Un système comme PingPing présente l’avantage de ne pas devoir passer par un distributeur de billets, ou dans le cas d’un système interne de paiement en entreprise, de ne pas devoir assurer la maintenance de bornes de rechargement. Le porte-monnaie électronique est alimenté directement en ligne par virement sur un site Web dédié, essentiellement par carte de crédit (pour l’heure, seule la banque Keytrade permet des virements du compte courant vers PingPing). Pour ceux qui n’ont pas de carte de crédit, l’opérateur additionne tout simplement le montant du compte (limité à 100 euros par mois dans le cas de Proximus) à votre facture télécom.
Que l’ordre de paiement soit donné par un SMS ou au moyen d’une puce (un » tag « ) qui communique sans fil avec un terminal de paiement, le téléphone portable n’est en fait qu’un identifiant, une » clé » qui permet de commander à distance un compte électronique. En cas de vol ou de perte, l’argent reste sur le compte, ce qui constitue un autre avantage, au niveau de la sécurité. Cette fonction » télécommande » du GSM permet notamment à des parents d’approvisionner à tout moment le porte-monnaie virtuel de leur enfant, qui s’identifie alors devant le terminal de la cantine au moyen d’une carte d’élève pourvue du fameux » tag « .

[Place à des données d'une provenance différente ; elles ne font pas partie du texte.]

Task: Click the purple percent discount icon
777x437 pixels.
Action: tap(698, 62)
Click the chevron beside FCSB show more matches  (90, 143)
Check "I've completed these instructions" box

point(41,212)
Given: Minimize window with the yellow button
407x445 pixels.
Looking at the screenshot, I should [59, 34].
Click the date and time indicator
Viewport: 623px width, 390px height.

Au Japon, cette puce permettant la communication à courte distance (NFC ou nearfield communication ) est déjà intégrée à la carte SIM, transformant d’office le GSM en carte de paiement. Cette évolution pourrait débarquer en Europe dès l’année prochaine.

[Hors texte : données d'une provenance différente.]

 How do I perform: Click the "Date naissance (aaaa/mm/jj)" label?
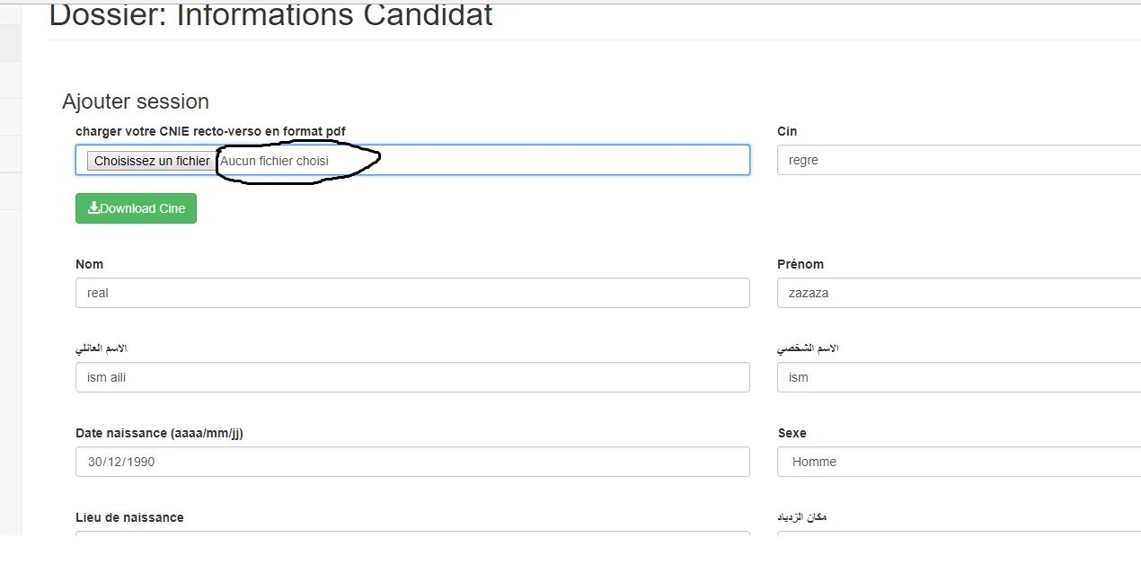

Les prochains mois nous diront si une plus grande simplicité d’utilisation et un coût moindre, autant pour l’acheteur que le vendeur, nous feront changer nos habitudes. Certains observateurs estiment que le GSM ne s’imposera comme moyen de paiement que s’il permet également de gérer électroniquement des bons de réduction, des cartes de fidélité, etc.

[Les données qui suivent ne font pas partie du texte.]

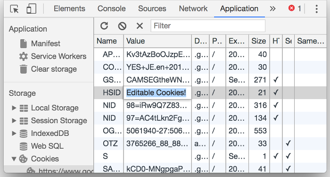Viewport: 330px width, 177px height.
Task: Open Clear storage via the trash icon
Action: point(24,69)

Standardisation sine qua non
S’il réalise enfin la percée attendue depuis trois ans, le micropaiement mobile représentera en tout cas un marché juteux, encore bien supérieur à celui des SMS surtaxés (pour des sonneries, logos, etc.). Car qui détient le porte-monnaie électronique pourra l’intégrer à une plate-forme d’accès à toute une série de contenus, services ou produits, sur le Web comme ailleurs. Pas étonnant dès lors qu’il aiguise les appétits d’acteurs très divers. Les opérateurs mobiles bien sûr, mais aussi les spécialistes de la monétique comme Atos Worldline (ex-Banksys), le système de paiement sur le Web Paypal, les équipementiers télécoms tels Alcatel-Lucent, les fabricants de GSM ou smartphones eux-mêmes, sans oublier les banques. Cette diversité d’acteurs et d’intérêts risque de ralentir une standardisation bien nécessaire à une adoption de masse. Nous savons à bonne source que l’association des banques (Febelfin), les trois opérateurs mobiles belges et l’ex-Banksys notamment ont entamé des discussions. Prenant en ce sens exemple sur leurs voisins français, qui ont annoncé, cet été, une offre multi-opérateurs de micropaiement. Si l’argent n’a déjà pas d’odeur, il n’aura peut-être bientôt plus de domicile fixe.